─── EXTRAIT ───

Les Débats : Dans votre ouvrage, vous plaidez pour une bonne interprétation de la société algérienne et en même temps pour sa transformation. A quoi visent ces deux exigences ?
Hocine Belalloufi : Il n’y a pas, selon moi, de séparation absolue entre connaissance et action. La vision dominante consiste à les séparer, voire à les opposer. La connaissance serait le produit d’intellectuels retranchés dans leur tour d’ivoire, totalement à l’abri des intempéries de l’histoire, entièrement détachés des servitudes humaines et adeptes d’une prétendue objectivité rabaissée au rang d’une vulgaire neutralité. Armés de la connaissance avec un grand « C », ils appréhenderaient le monde et nous l’expliqueraient. De l’autre, il y aurait les « acteurs politiques » qui agissent et participent directement à la transformation. Mus par la passion, ils seraient de ce fait incapables ou éprouveraient au moins beaucoup de difficultés à prendre le recul nécessaire pour saisir correctement le monde.
Je ne me reconnais pas dans cette vision dichotomique que je caricature à peine. Je considère que toute démarche de transformation qui se veut rationnelle et rigoureuse doit intégrer en son sein le moment de l’action. L’action, en politique comme dans les sciences de la nature, constitue le moment de validation ou d’invalidation des connaissances acquises. Aussi doit-il exister un mouvement perpétuel de va-et-vient entre action et réflexion ? Il ne s’agit pas là de contraindre chaque chercheur à passer sa matinée au laboratoire et l’après-midi sur le terrain de l’action. Pas plus qu’il ne s’agit d’obliger chaque politique à consacrer une partie de sa journée à l’étude. Mais, il faut intégrer la réflexion et l’action comme deux moments unis et opposés à la fois du processus de la connaissance. Et il faut comprendre que l’objectivité n’est pas la neutralité, mais l’aptitude à appréhender la réalité telle qu’elle est, indépendamment de notre conscience. C’est pourquoi, en politique, les partis politiques peuvent être et doivent absolument tendre à être des « intellectuels collectifs », qui, quand ils fonctionnent correctement, sont beaucoup plus performants que tous les départements des sciences politiques de la planète. Ils sont beaucoup plus performants, parce qu’ils repassent à la pratique en permanence et vérifient la validité de leurs thèses. Ces thèses transforment-elles la réalité ou échouent-elles à le faire ? Un parti est une équipe de chercheurs, dont le laboratoire est la société, et l’action, le moyen d’expérimentation.

─── ENSEMBLE DE LIGNES ───

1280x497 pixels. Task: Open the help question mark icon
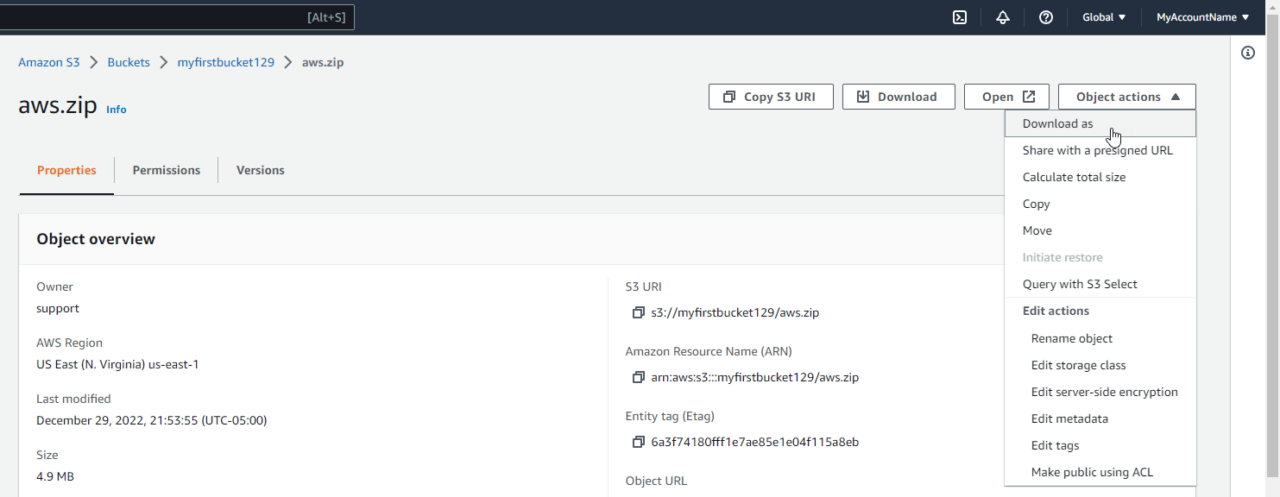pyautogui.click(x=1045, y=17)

───
─── ENSEMBLE DE LIGNES ───

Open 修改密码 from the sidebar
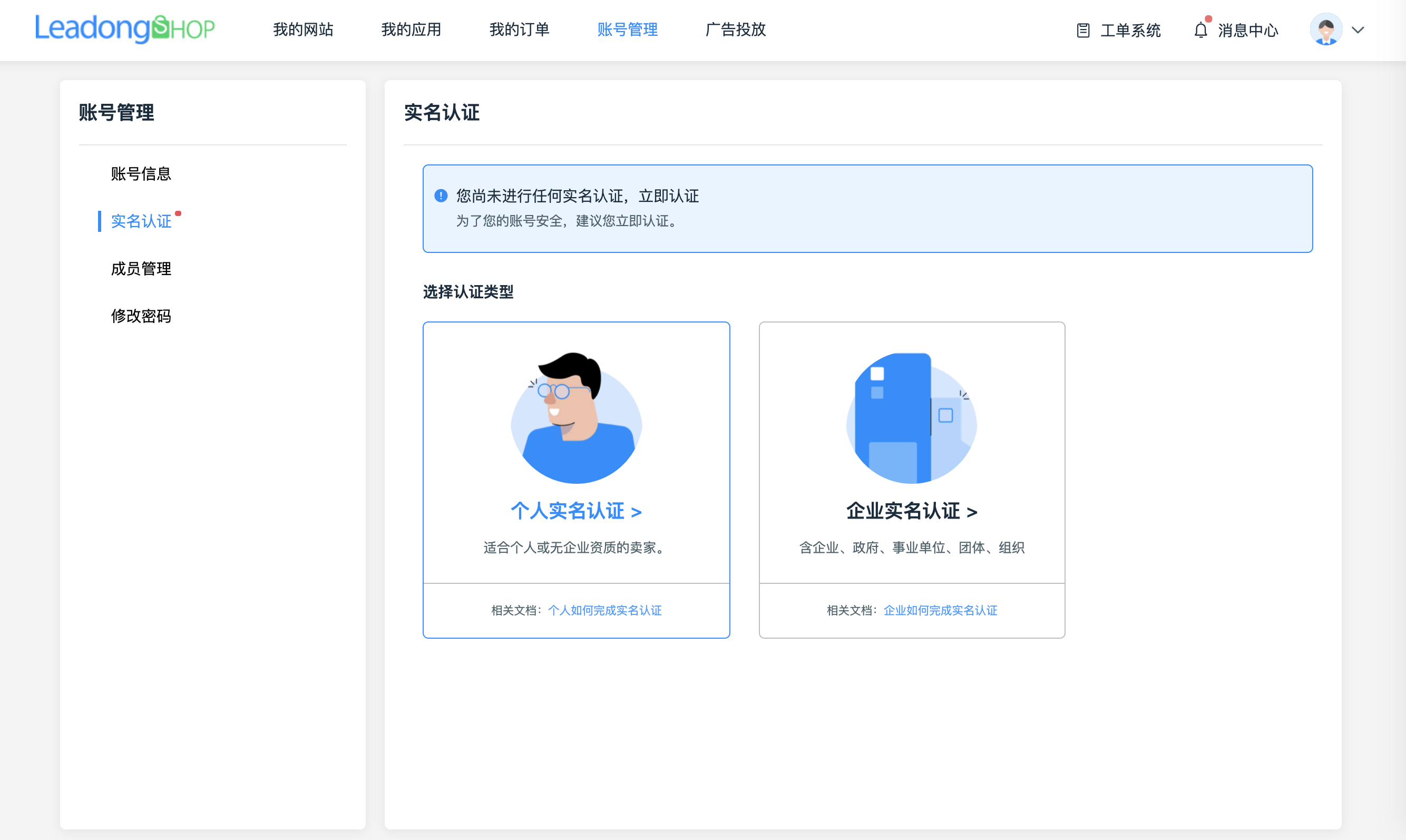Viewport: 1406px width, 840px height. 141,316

───

ÉNONCÉ A: Actualisez le passage de l'extrait qui commence par « Hocine Belalloufi : Il » et se poursuit jusqu'à « correctement le monde. », en remplaçant « passion » par « ferveur ».
ÉNONCÉ B: Relevez tous les termes que l'extrait place entre guillemets.

RÉPONSE COMPLÈTE A:
Hocine Belalloufi : Il n’y a pas, selon moi, de séparation absolue entre connaissance et action. La vision dominante consiste à les séparer, voire à les opposer. La connaissance serait le produit d’intellectuels retranchés dans leur tour d’ivoire, totalement à l’abri des intempéries de l’histoire, entièrement détachés des servitudes humaines et adeptes d’une prétendue objectivité rabaissée au rang d’une vulgaire neutralité. Armés de la connaissance avec un grand « C », ils appréhenderaient le monde et nous l’expliqueraient. De l’autre, il y aurait les « acteurs politiques » qui agissent et participent directement à la transformation. Mus par la ferveur, ils seraient de ce fait incapables ou éprouveraient au moins beaucoup de difficultés à prendre le recul nécessaire pour saisir correctement le monde.

RÉPONSE COMPLÈTE B:
C
acteurs politiques
intellectuels collectifs